The Clabough family has lived in Pigeon Forge for five generations and in the Smoky Mountain region for a lot longer. William Clabough, a Civil War veteran, bought the original property in the late 1800s. He was a Union soldier and was drawing a small pension when he settled in Pigeon Forge.
The Knoxville Chancery Court records show that he sold it to Clyde, one of his nine children, in 1922 when he was about 80 years old. Clyde had a dowry and bought everyone else out. He was a carpenter and built several barns in Sevier County. His two sons, Harold and William Clyde “W.C.” eventually helped him finally pay off the property.
The Clabough’s farm had cattle and grew enough wheat to feed the family, tomatoes, hay and a little cash crop like corn. Harold, now 90 years old, said, “We had a good life here on the farm. We always had plenty to eat.”

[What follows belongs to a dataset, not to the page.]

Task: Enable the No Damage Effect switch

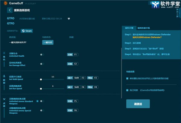Action: [42, 64]
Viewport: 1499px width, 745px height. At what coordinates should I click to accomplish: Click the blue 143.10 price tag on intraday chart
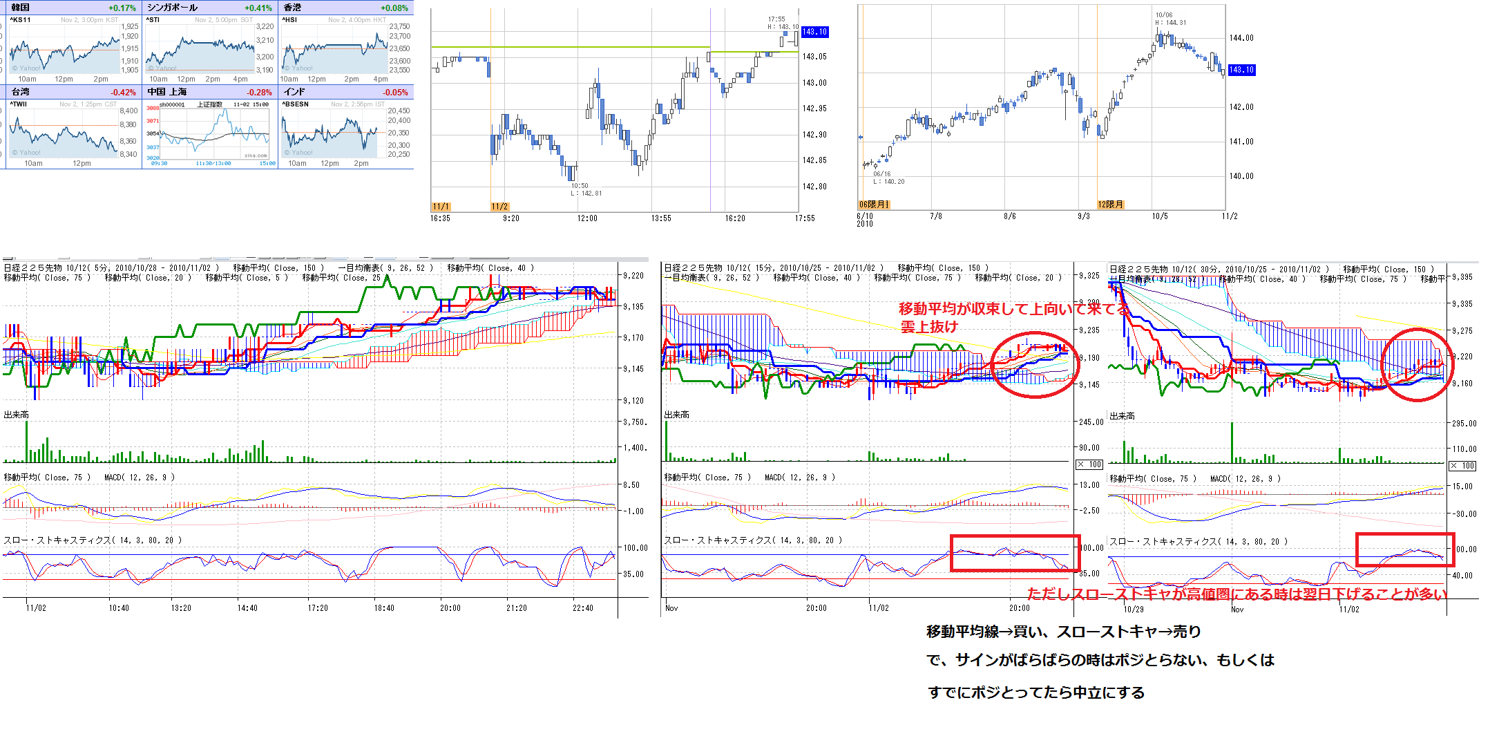click(x=814, y=32)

Things got better during the Second New Deal in 1935, Roosevelt started the Farm Security Administration (FSA) which was an effort during the Depression to combat American rural poverty by helping poor farmers buy land, and that program continues to operate in the 21st century as the Farmers Home Administration. The goal was to make the farmer more efficient so the loans were used for new machinery, trucks, or animals, or to repay old debts.
“We operated our own farm with horses – no tractors, no electricity,” said Harold. “We didn’t have indoor plumbing until 1948. That was a treat when we got that put in.”
Born on November 1, 1923, Harold’s first memories of the property are of the original farmhouse built in the 1800s that is still standing and the pecan tree next to it. He and his brother, W.C., grew up working chores on the farm, but went on their separate career paths. Harold attended Pine Grove School and graduated with a class of 4 people, then worked at TVA for 9 years, taught school for 4 years and served in the military for 32 years. His brother, W.C., served the military in New Guinea, the Dutch East Indies, the Philippines and Spain. He was a veteran of World War II and after 17 years of service, received a medical discharge. Upon his death in the 1980s, the land came to be Harold’s.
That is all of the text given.